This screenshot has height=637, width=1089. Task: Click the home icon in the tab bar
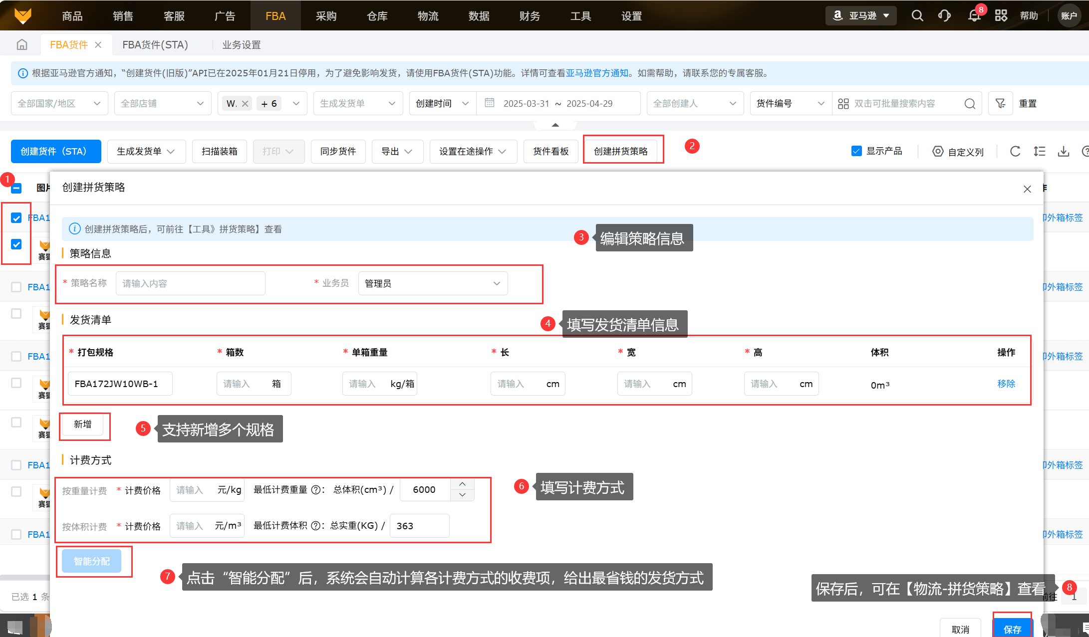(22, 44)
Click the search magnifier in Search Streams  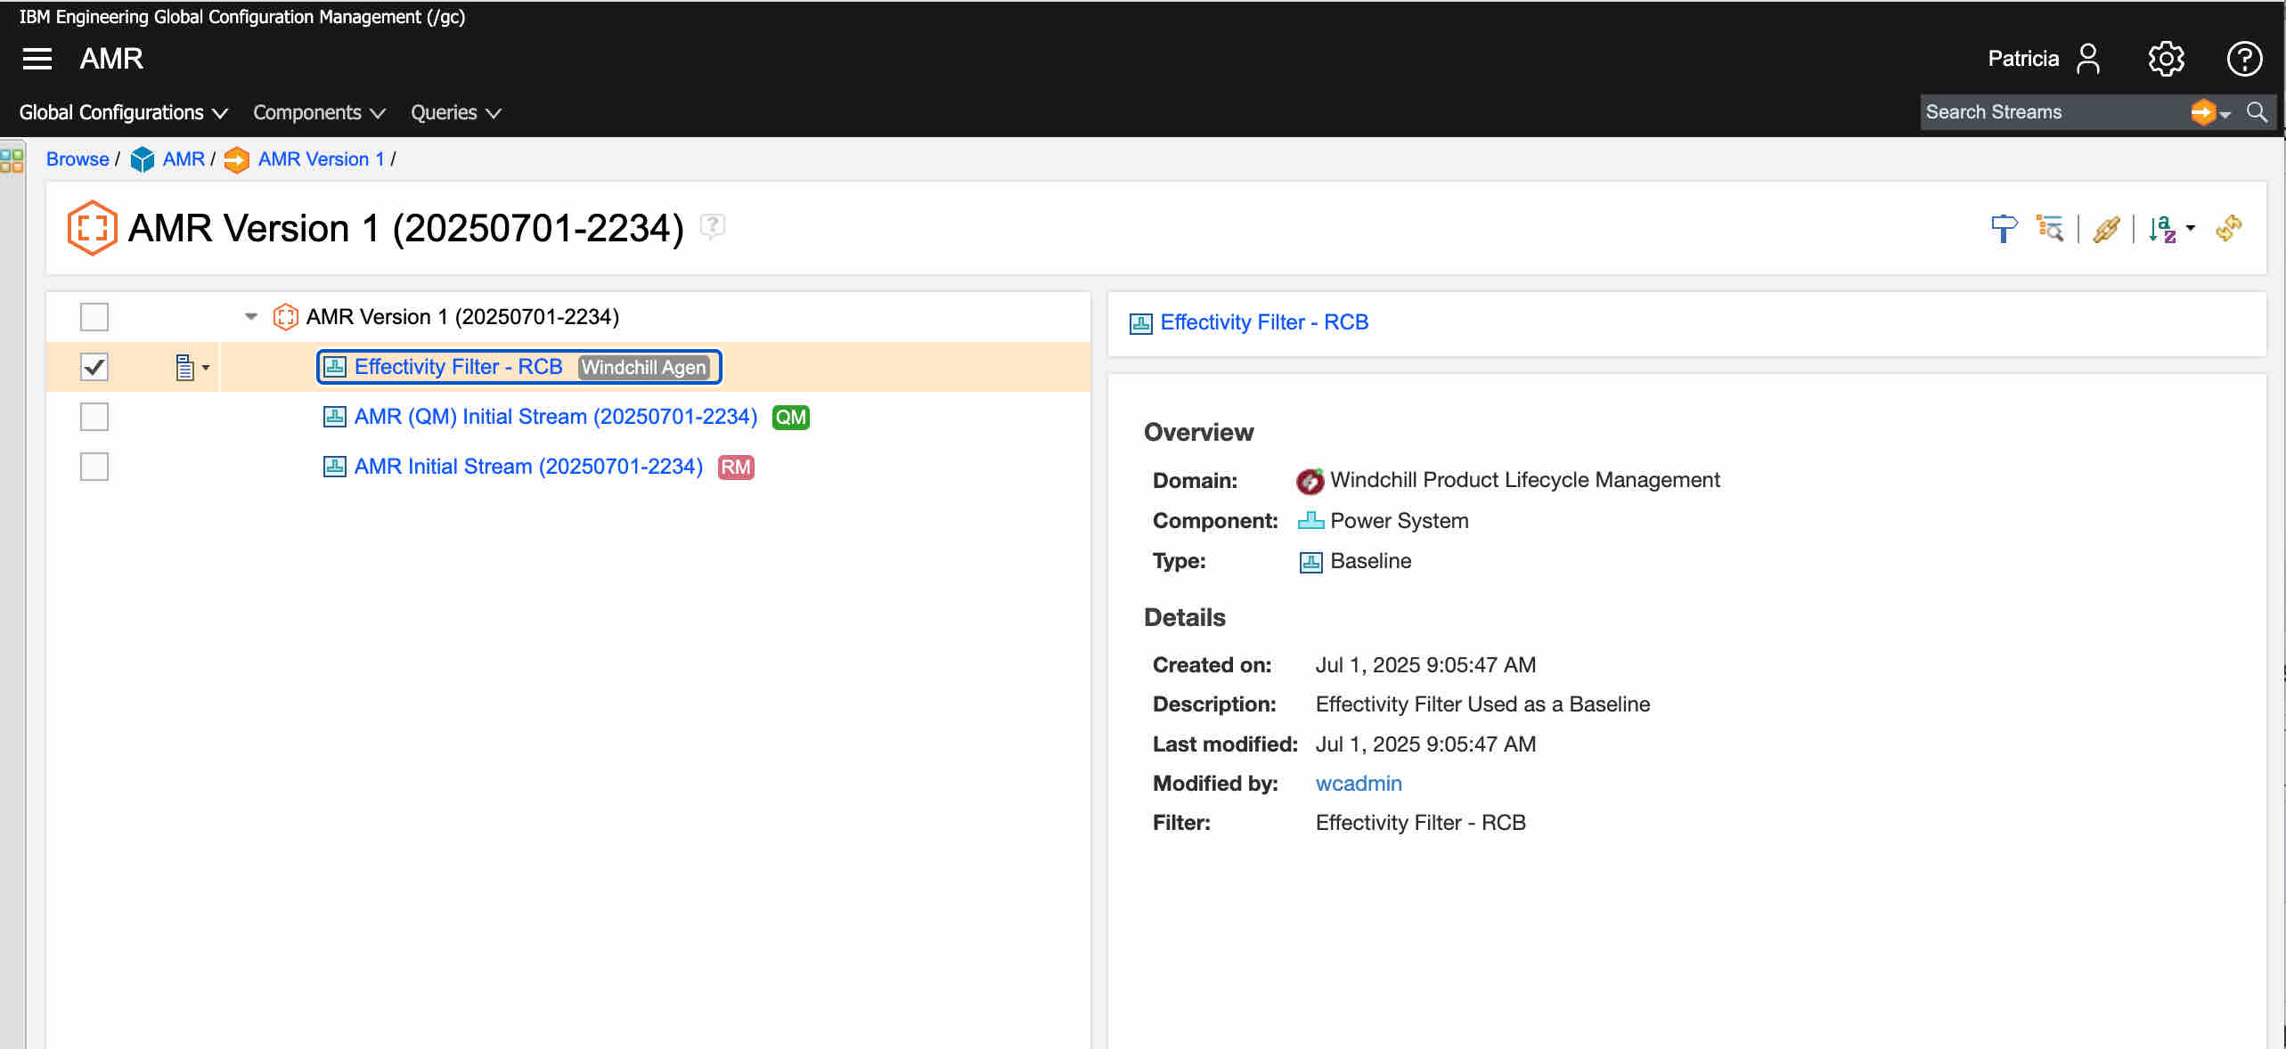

━━━━

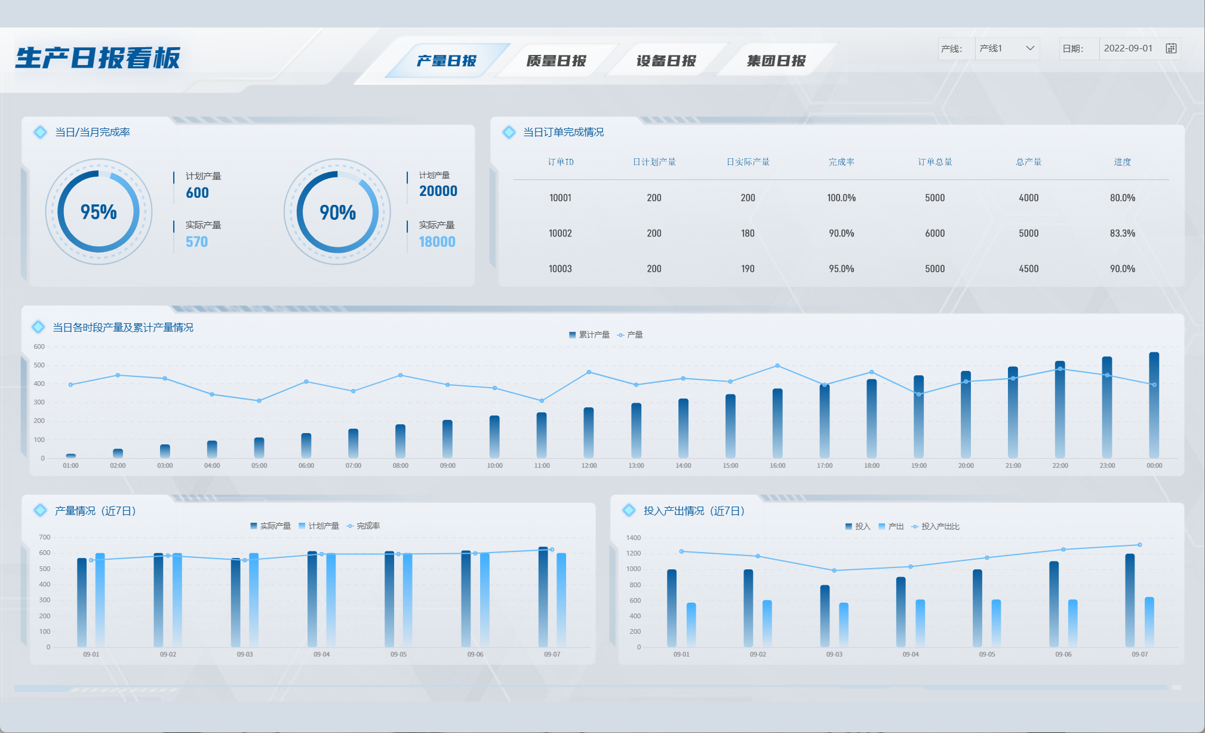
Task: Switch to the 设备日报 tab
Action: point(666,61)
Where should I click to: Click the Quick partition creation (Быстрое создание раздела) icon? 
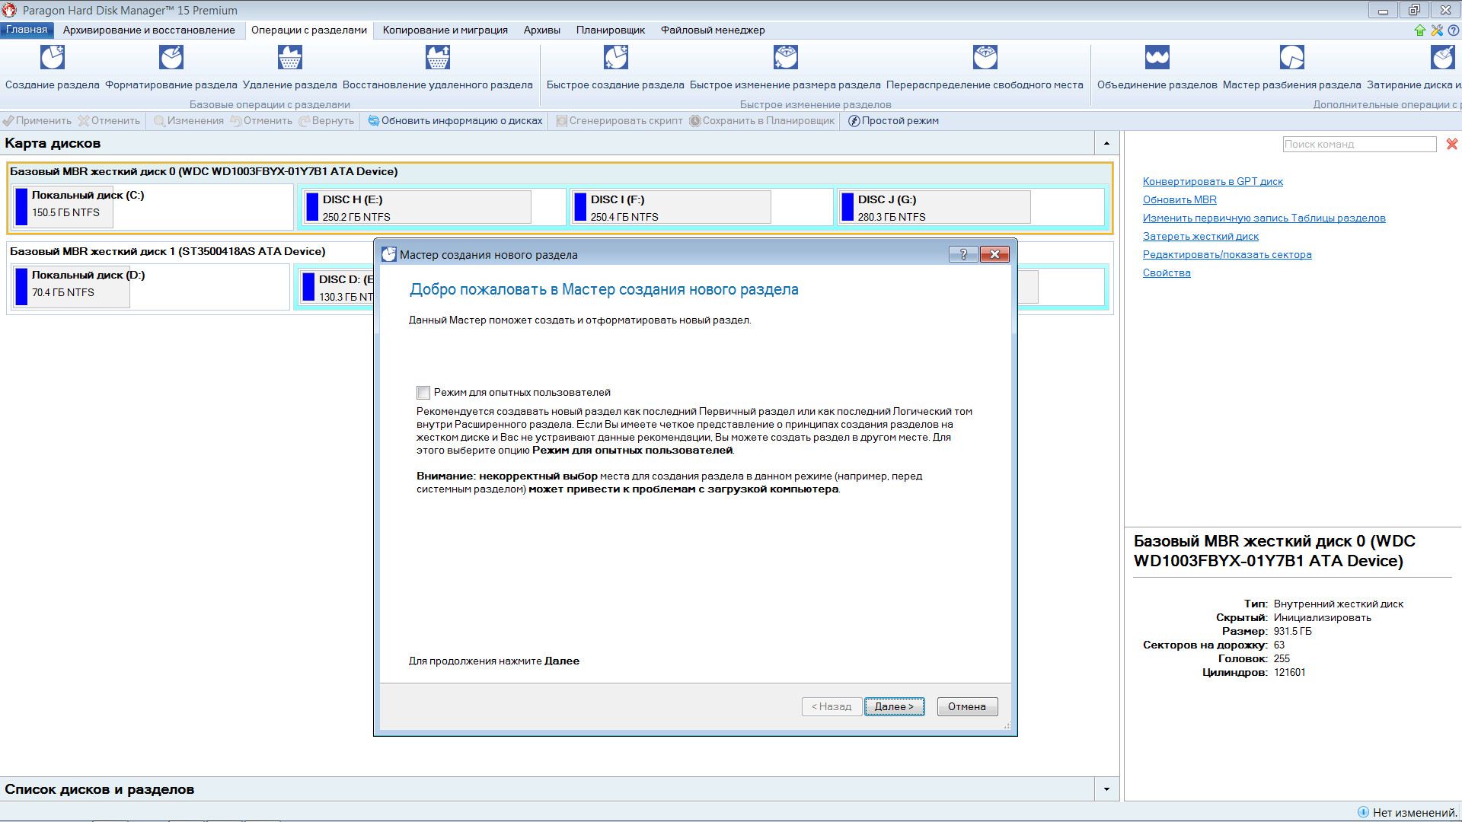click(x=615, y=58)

━━━━

* [Task description]:
Would you set down only the lines above from the line with "This screenshot has" to the line with "Click the search", both included, exactly as they stand and without the pictures?

* [Response area]:
This screenshot has height=637, width=1089. Task: Click the home icon in the tab bar
(22, 44)
Click the search magnifier in Search Streams  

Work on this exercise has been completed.